Anulku..nowa rabata cudna , cis to jednak elegancki gość pięknie będzie z Mai Tai..uwielbiam je ,są niesamowite w swojej delikatności i ten kolor achhhhh
Piękne listki Parocjii ..coś często ostatnio spotykam ją na O. czyżby znowu przeznaczenie
Mówisz, że posadzone ok? Nawet jakoś długo nie ustawiałam. Wymyśliłam taki układ kulek w ubiegłym roku i jakoś nie przyszło mi do głowy pokombinować. Zachowanie świecznicy wcale a wcale nie budzi mego zdziwienia. U mnie to jest troszkę takiego dobytku porzuconego tu i ówdzie. Dobytek porzucony wykazuje dość dużą wolę życia.
Aniu, dziękuję. Kulki cisowe pokochałam
A to się cieszę. Ja to mam małą wiarę w siebie i wiecznie gryzą mnie wątpliwości czy to co zrobię ma "ręce i nogi".
Łapanie oddechu ma niestety swój koniec w dzisiejszym powrocie do zajęć zawodowych. I znowu dopada mnie czarna rzeczywistość. Na szczęście długi weekend przed nami. Na nieszczęście zapowiadają niezbyt fajną pogodę. A nastawiłam się na robienie rabaty z dereniem.
Moje ogony w liczbie sztuk dwie konsumują z apetytem co dostaną, na szczęście. Kocham je, ale nie cmokam tkliwie.
Noooo, owszem
Tak, tak kilka sadzoneczek możesz mi machnąć. No wreszcie może skończę tę rabatę powstającą z wielkiego dołu. To dobrze, że całkiem dobrze odnajdujesz się w tej nowej rzeczywistości. Ba, masz ogród przy domu i pacholę dorosłe. Generalnie to dla Ciebie sytuacja niemal idealna. Szkolne zawirowania i troski już Cię nie dotyczą, a to w obecnej sytuacji też niestety obciąża psychicznie, przynajmniej mnie.
Gdybyś do ZP jechała to daj znać, może się jakoś wyrwę.
U nas ma od czwartku padać, trzymam kciuki ....kurczę kiedyś człowiek kręcił nosem na deszcz. A pamiętam jak od Medarda w maju padało przez 40 dni i narzekaliśmy na wilgoć i grzyby ....
Dziękuję Wiola. No trzeba jakoś odreagować ten morowy czas
Z moimi umiejętnościami cięcia to one długo takie idealne chyba nie będą.

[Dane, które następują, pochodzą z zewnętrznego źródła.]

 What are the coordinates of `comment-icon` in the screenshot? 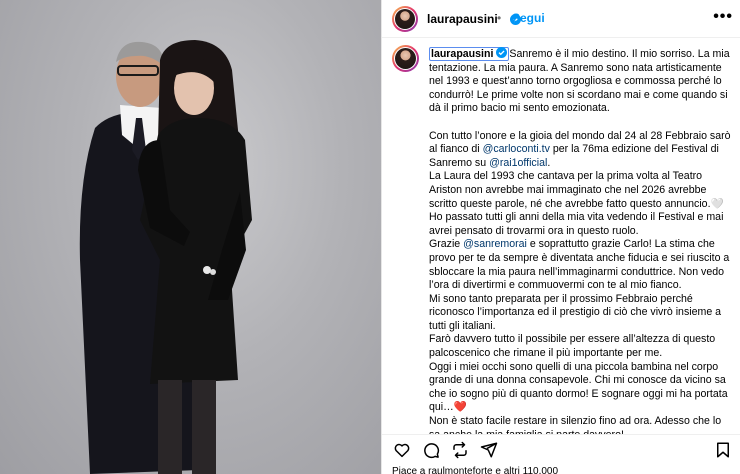 It's located at (431, 450).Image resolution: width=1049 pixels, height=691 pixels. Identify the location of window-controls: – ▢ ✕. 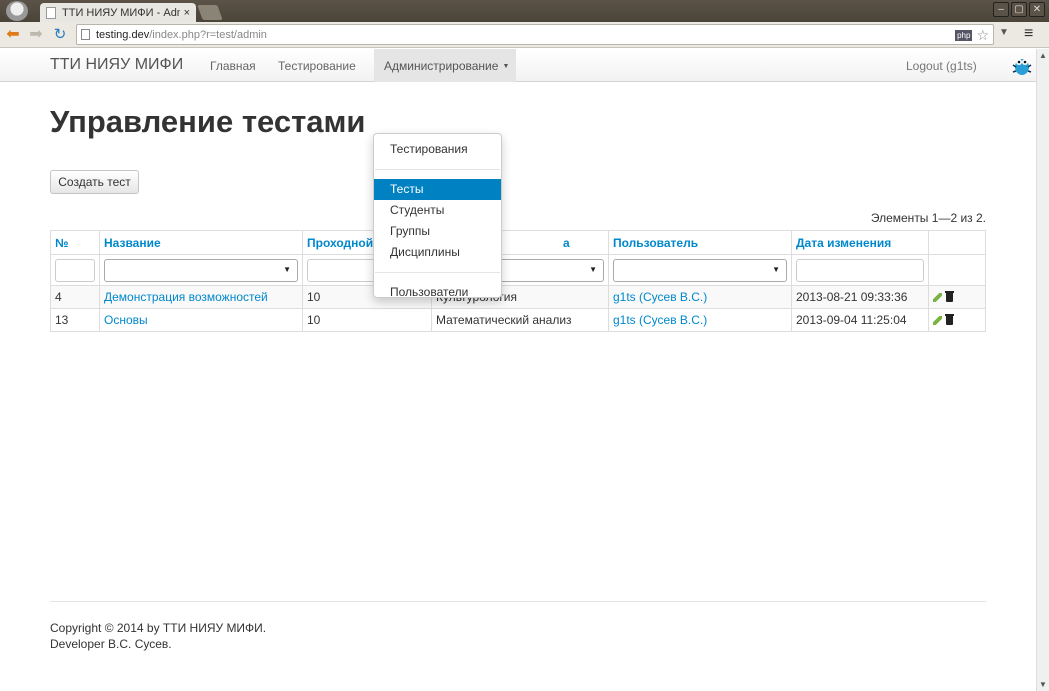
(1019, 10).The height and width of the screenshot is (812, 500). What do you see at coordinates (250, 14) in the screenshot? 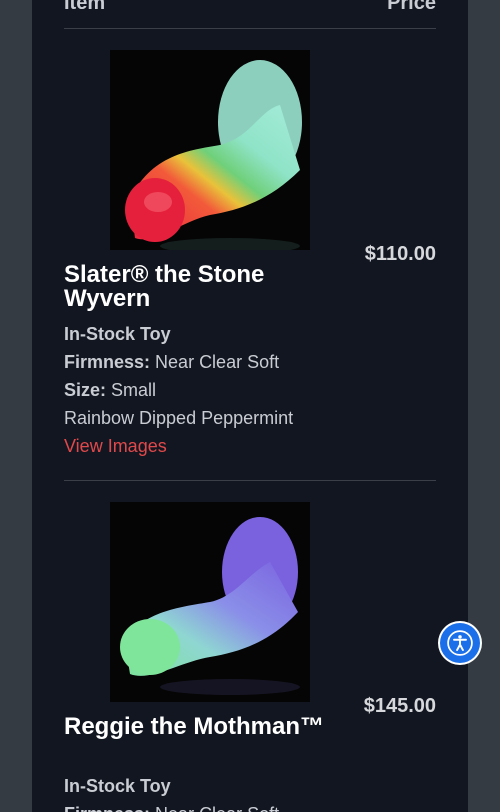
I see `table-header: Item Price` at bounding box center [250, 14].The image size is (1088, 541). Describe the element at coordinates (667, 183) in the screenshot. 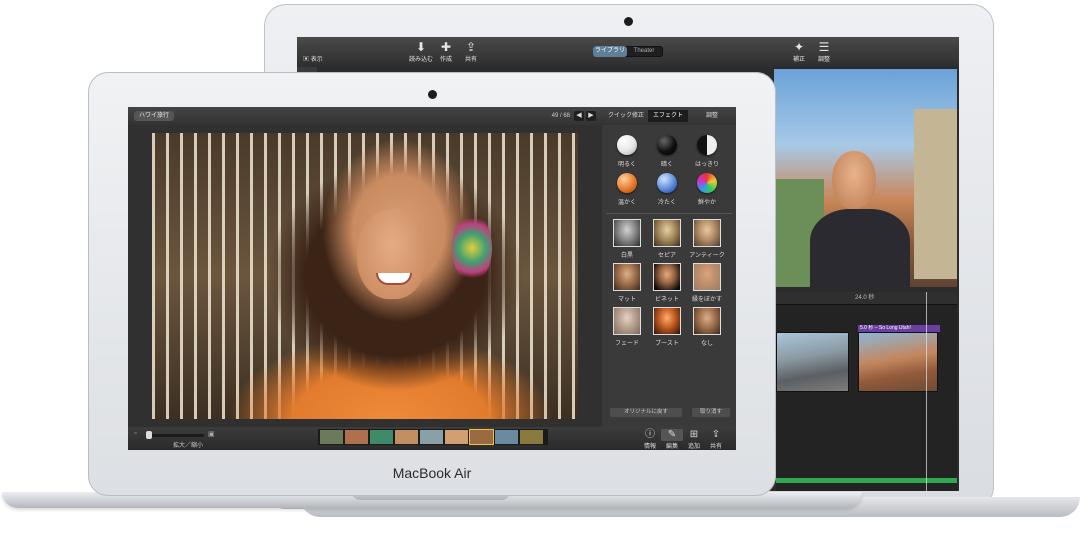

I see `cool-icon` at that location. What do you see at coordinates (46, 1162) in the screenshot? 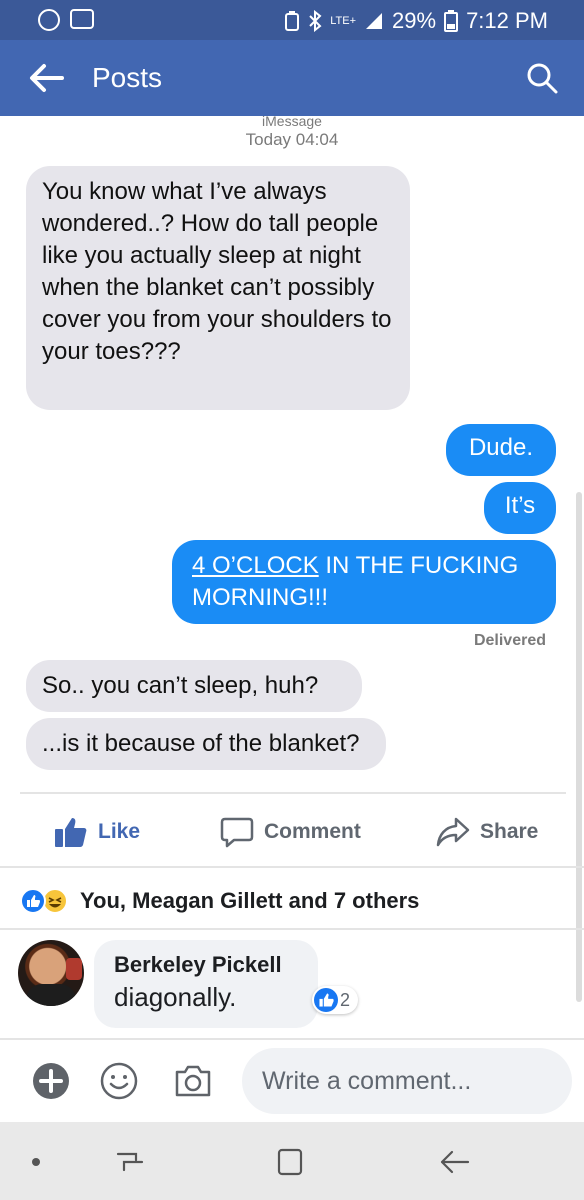
I see `dot-indicator-icon` at bounding box center [46, 1162].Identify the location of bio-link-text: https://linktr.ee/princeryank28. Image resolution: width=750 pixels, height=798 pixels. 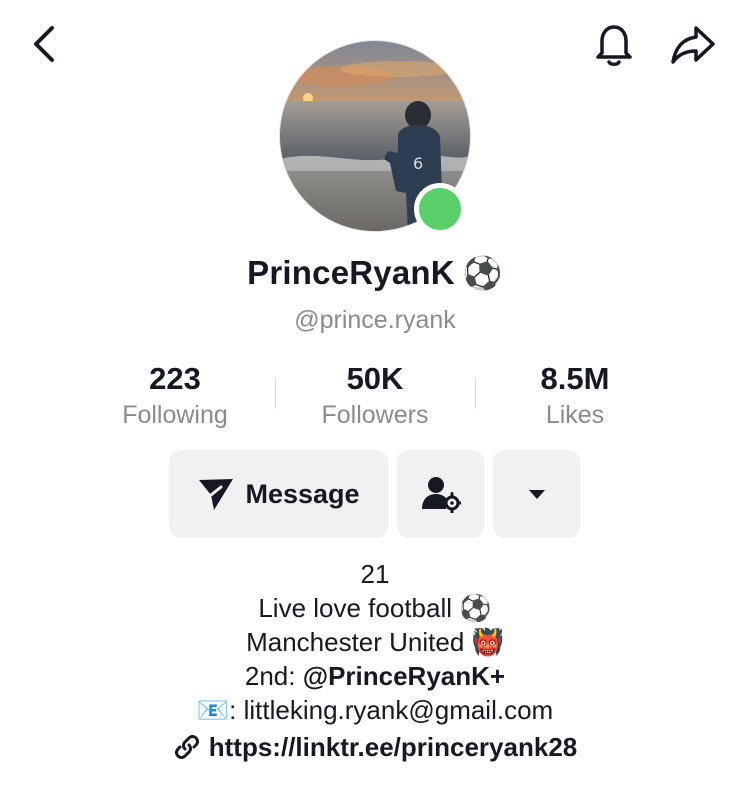
(393, 747).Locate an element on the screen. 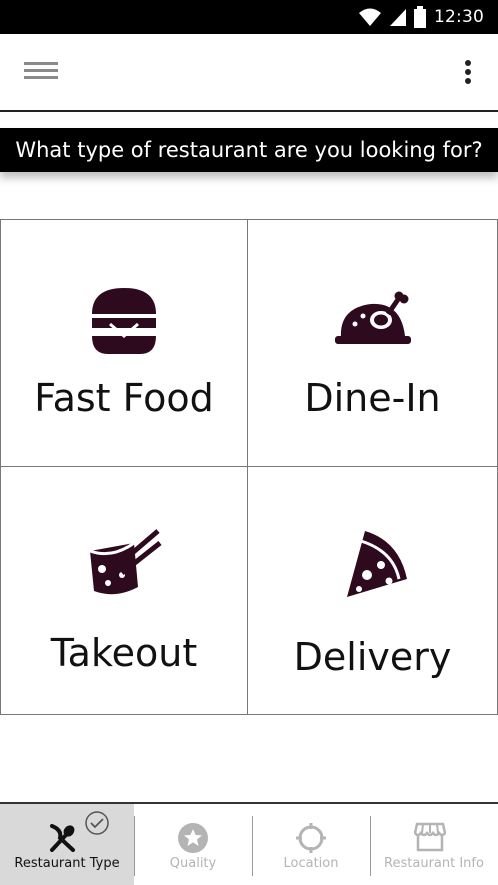 The image size is (498, 885). status-time: 12:30 is located at coordinates (459, 17).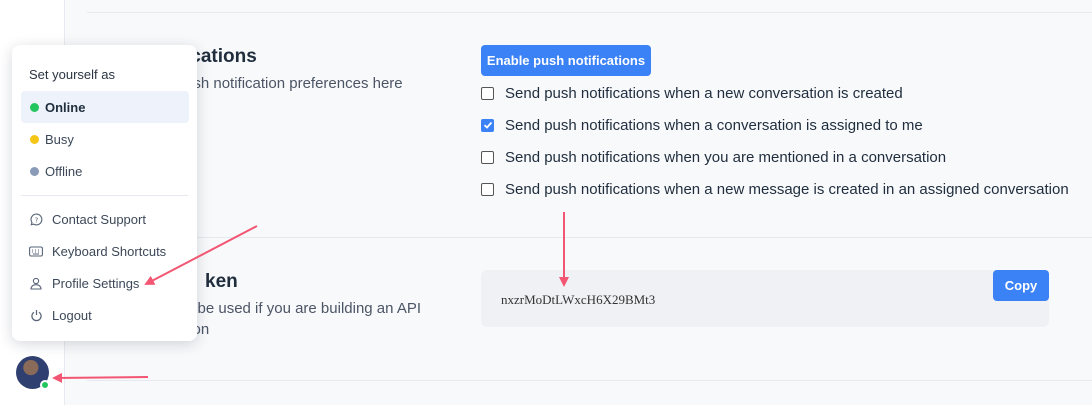 Image resolution: width=1092 pixels, height=405 pixels. I want to click on token-description-line: tion, so click(198, 330). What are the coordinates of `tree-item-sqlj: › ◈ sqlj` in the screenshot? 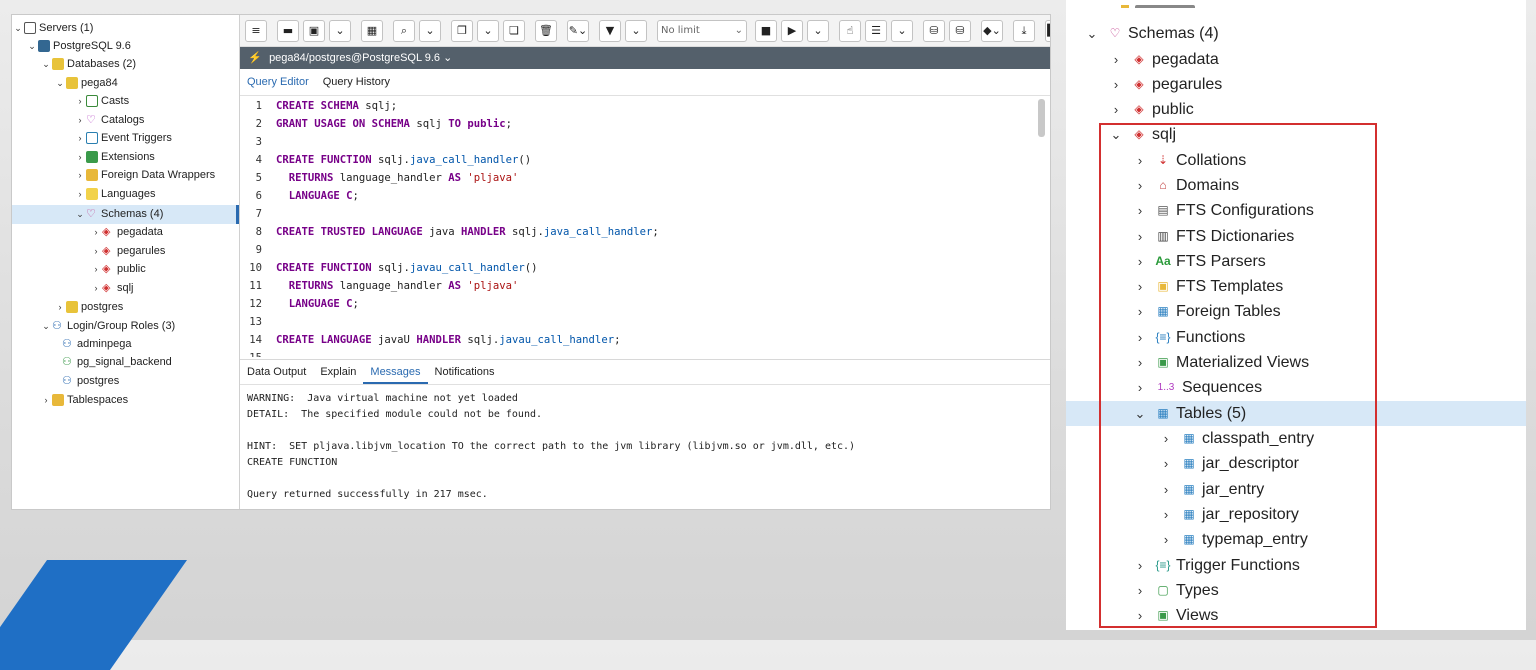 It's located at (112, 288).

Powiem Ci, że można się zszokować tym, ile ludzi jest sklepach z roślinami, no szok normalnie. Środek tygodnia, godziny przedpołudniowe, wydaje się, że będzie pusto. Nic z tego. Wszyscy urządzają balkony i ogrody. Na szczęście tereny sprzedażowe są dość rozległe i ludzie rozpraszają się. Zachowanie wymaganych minimalnych odległości w zasadzie nie stanowi problemu.
Dziękuję za pochwały. No jeszcze troszkę miejsca na niej do obsadzenia zostało. Pierwotnie miał być carex montana raureif, ale teraz trochę się waham. Co do kuklików to wolałabym odmianę o bardziej różowych kwiatach, te są pomarańczowe.
Nie opieraj się przeznaczeniu, to raczej nie ma sensu, ono i tak Cię dopadnie.
Bo wszystko potrzebne jest z umiarem, tak akuratnie. Ekstrema nie są dobre.